I am trying to run a two-sample t-test for a difference between a treatment and control group. Data is not paired. When I subset my original dataframe, I found that I have unequal sample sizes (not an issue by hand, but R seems to make it an issue). Here is my code:
CG<-subset(data,treat=="Control")
TG<-subset(data,treat!="Control")
agep <-t.test(CG$age~TG$age)$p.value
The error I get is the following:
Error in model.frame.default(formula = CG$age ~ TG$age) :
variable lengths differ (found for 'TG$age')

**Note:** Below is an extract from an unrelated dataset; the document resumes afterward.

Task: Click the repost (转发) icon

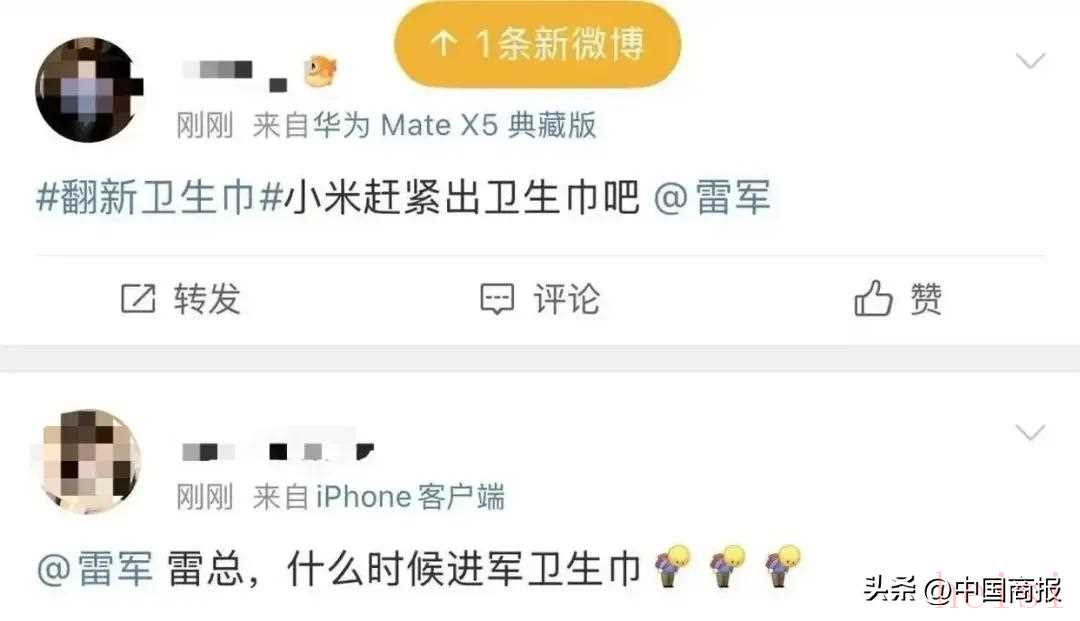Action: pos(138,299)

Yes! The lengths do differ. Not sure why that's a problem if I'm not running a paired test? Thanks in advance for any help.
If the unequal sample sizes are independent groups, then the mean can be parsed in R via an unpaired two-sample t-test.
First, ensure that your data pass a test of homoscedasticity--are the variances homogenous? We do this in R with a Fisher's F-test, var.test(x, y)
.
CG <- subset(data, treat == "Control")
TG <- subset(data, treat != "Control")
var.test(CG, TG)
If your p > 0.05, then you can assume that the variances of both samples are homogenous. In this case, we run a classic Student's two-sample t-test by setting the parameter var.equal = TRUE
.
agep <- t.test(CG$age, TG$age, var.equal = TRUE)
If the F-test returns a p < 0.05, then you can assume that the variances of the two groups are different (heteroscedasticity). In this case, you can run a Welch t-statistic. Simply set var.equal = FALSE
.
agep <- t.test(CG$age, TG$age, var.equal = FALSE)